___ Selected extract

#1
|
|||
|
|||
Removing duplicates
Hi Folks,
I have an excel sheet. In column A, I have 200 names(Firstname Lastname format). I want to remove duplicates from this column. Now the challenge is somes firstname and last names gets interchanged(e.g. value in A3 is John Smith and value is A80 is Smith John). Ideally its the same person and hence i have to keep his name only once. So can anyone please assist me in removing such interchanged names duplicates. Thanks. |
#2
|
|||
|
|||
Hmmmn I will need to see all the names to see if the code I am thinking will work. Can you post a sample book and I can work on this for you.
Thanks |
#3
|
|||
|
|||
HI,
As excelledsoftware mention. If you can attach a workbook so we can see what the data is we may be able to help. |
#4
|
|||
|
|||
Hi,
I have attached an excel sheet. In column A you will find few names one below another. Few names are repeate and few names are repeated with interchnaged first and last names. e.g. A4= Ethan Anderson and A10= Anderson Ethan. I am facing challange here in removing such duplicate names. Kindly assist. Thanks, |
#5
|
|||
|
|||
Hi,
Thanks for the file. But, do you have something in the other columns? Can you provide more info for the other columns? |
#6
|
|||
|
|||
Charles, Ive got the idea on how to do this but you look pretty interested. Do you want to take a stab at it before I submit the code?

______

■ **Problem a**
Rescale the stretch of the listing from the line containing "Screen dimensions: 1568x721" through the end of the listing, and write those lines out again with the requests included. Multiply every coordinate in the answers by 0.25, round each to a whole number with halves going up, and leave the pictures out.

___ Input material

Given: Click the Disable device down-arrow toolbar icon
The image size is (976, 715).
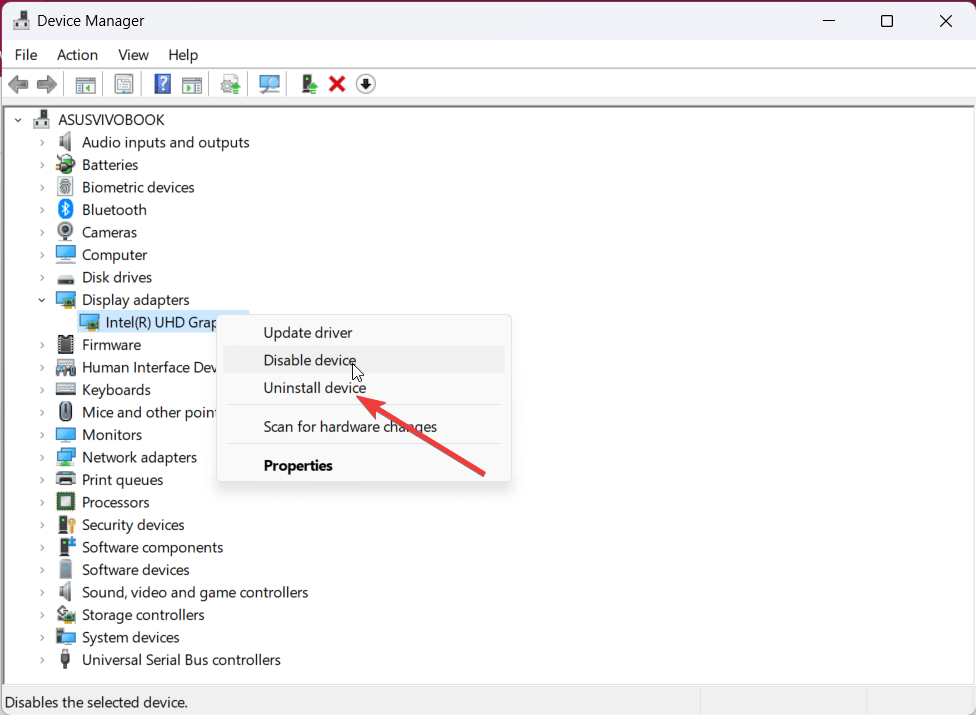Looking at the screenshot, I should tap(366, 84).
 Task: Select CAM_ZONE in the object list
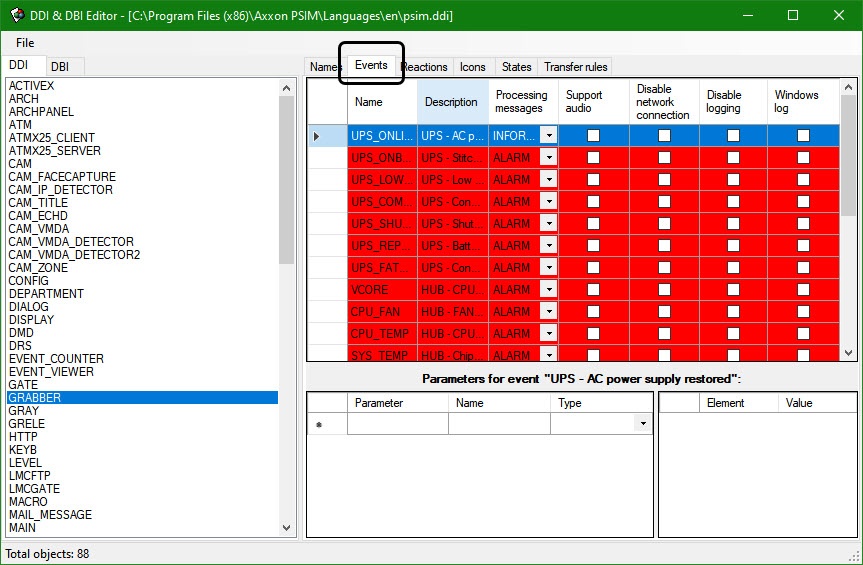tap(38, 268)
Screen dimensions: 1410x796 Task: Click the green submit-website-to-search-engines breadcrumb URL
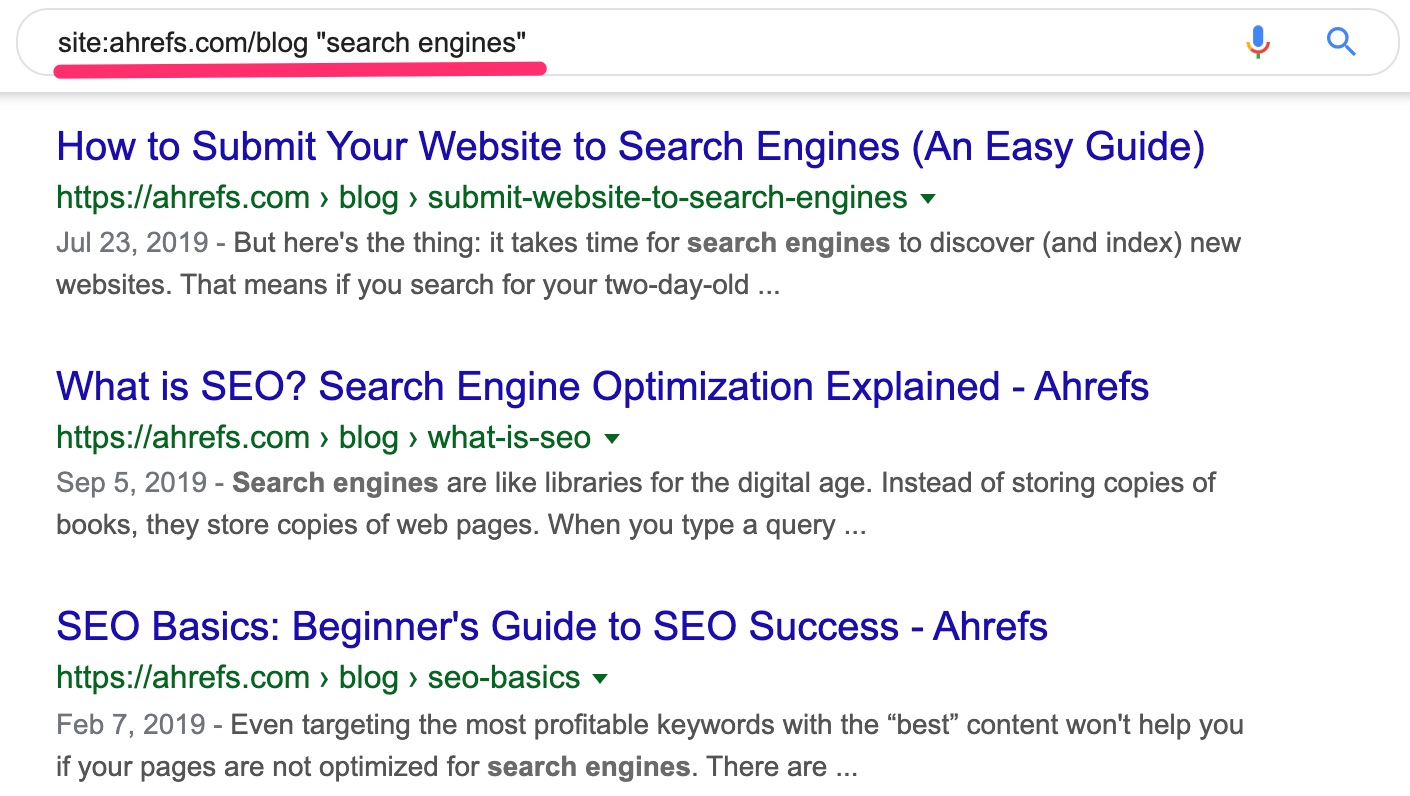[482, 197]
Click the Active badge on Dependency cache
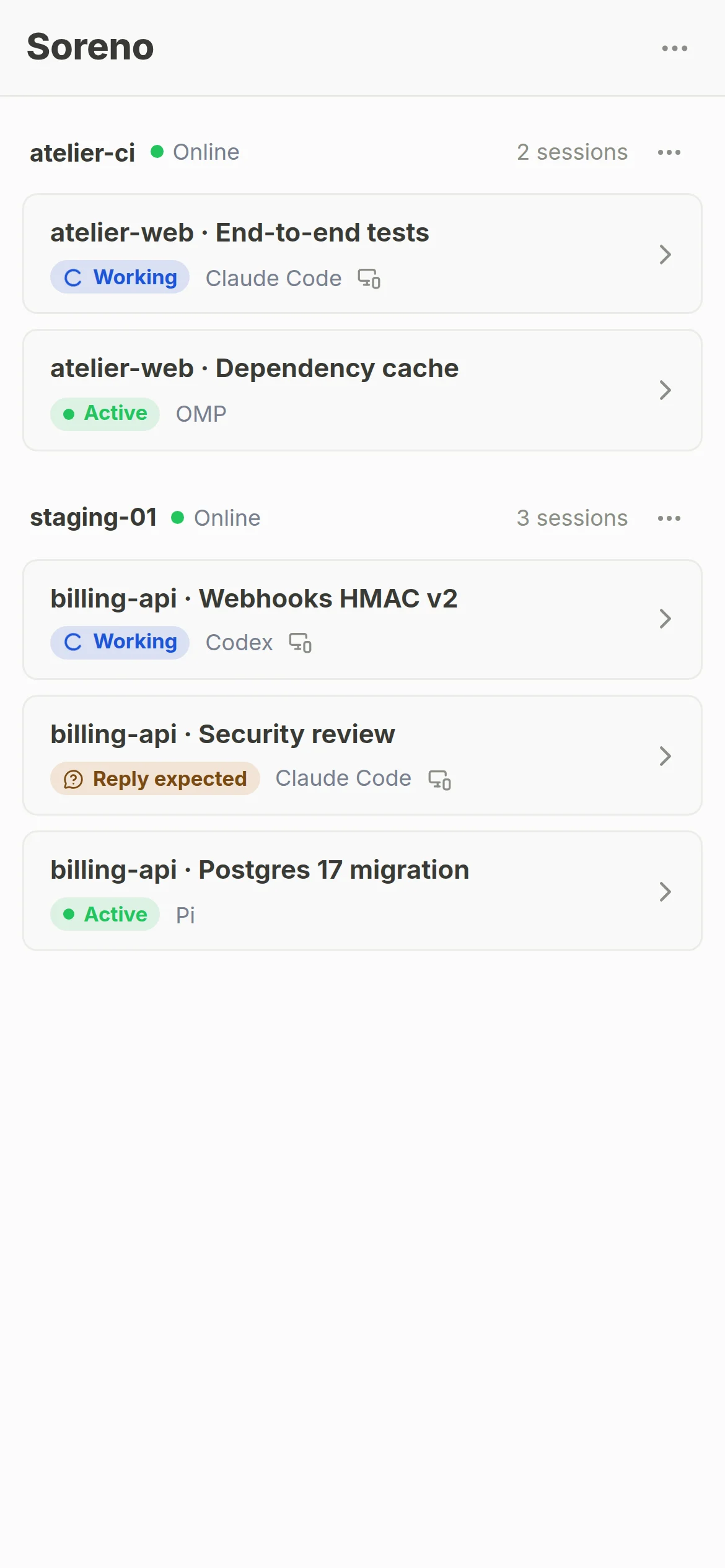The width and height of the screenshot is (725, 1568). point(105,414)
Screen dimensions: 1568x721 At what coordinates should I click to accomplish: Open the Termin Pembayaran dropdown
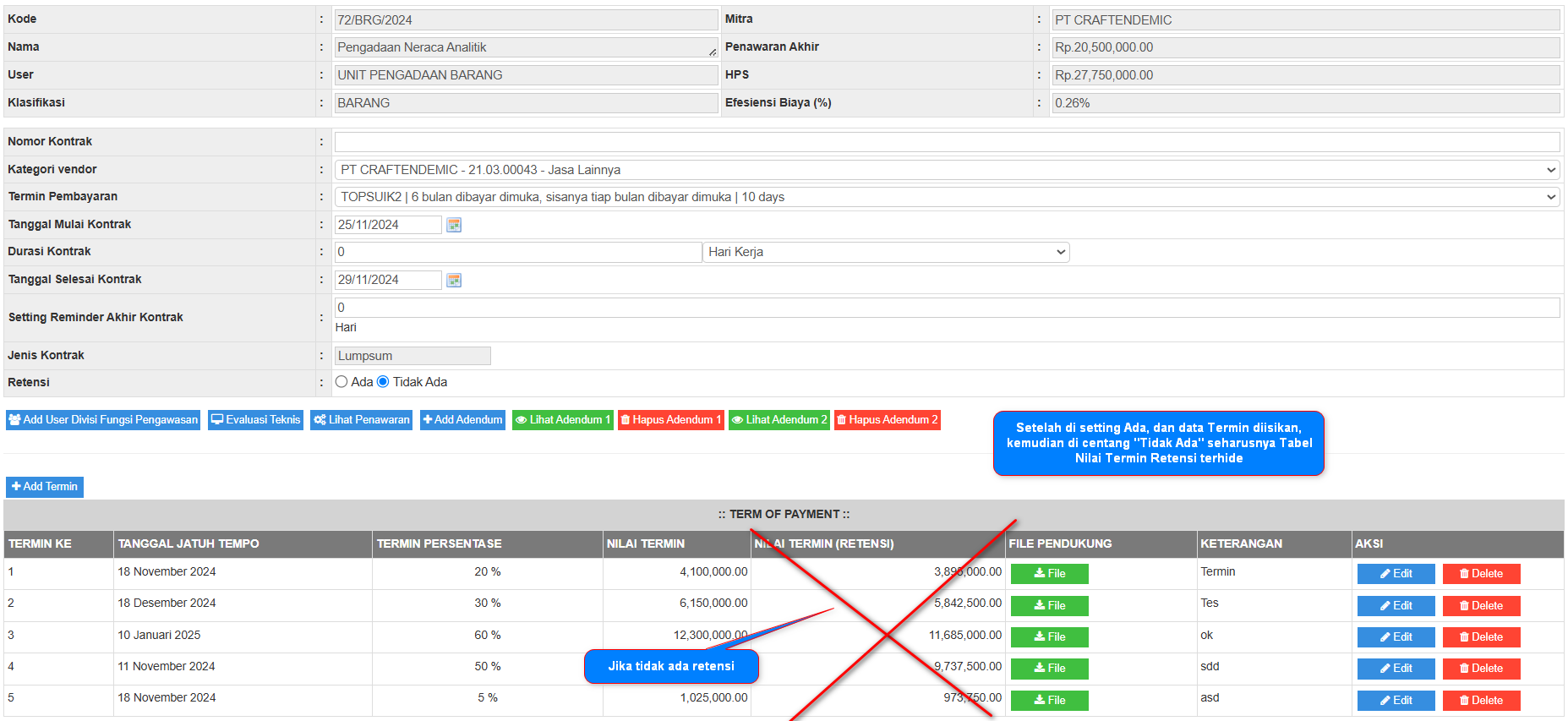point(947,197)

______

■ **Problem b**
Carry the forum thread about removing duplicate names with swapped first and last names in Excel forward, starting after its last post.

■ **Exercise response a**
Screen dimensions: 1568x721 At what coordinates should I click to accomplish: Open the Termin Pembayaran dropdown
point(237,49)

■ **Exercise response b**
|
#7
|
|||
|
|||
Public Sub Test()
Dim h, i, j, k As Long, Split_1 Dim FirstName As String, SR As Range Set SR = [Sheet1!A2:A11] k = 1 For Each i In Range(SR(1), SR(SR.Count - 1)) k = k + 1 FirstName = Mid(i, 1, InStr(1, i, " ") - 1) For Each j In Range(i(k), SR(SR.Count)) Split_1 = Split(j, " ") For Each h In Split_1 If FirstName = h Then MsgBox FirstName & " (" & i.Address & _ " " & j.Address & ")" End If Next Next Next Bruno End Sub |
#8
|
|||
|
|||
Quote:
|
#9
|
|||
|
|||
Actually this code has a bug. It only checks for the first name and not the last name. If you change a first name to Jacob the code will show that there is a duplicate when in fact there is not. Also I am not sure if msgboxes are the most efficient way to let the user know what duplicates to remove. I am curious about the solution to this myself so I am working on a sub that should do it. However since Bruno spent some time on providing a "in the works" solution I would like to see if he wants to fix the issues before I submit my code.
Thanks |
#10
|
|||
|
|||
Ok it has been over an hour with no reply so I am submitting the code that I wrote for this. This code will place a result in column B next to the value in Column A.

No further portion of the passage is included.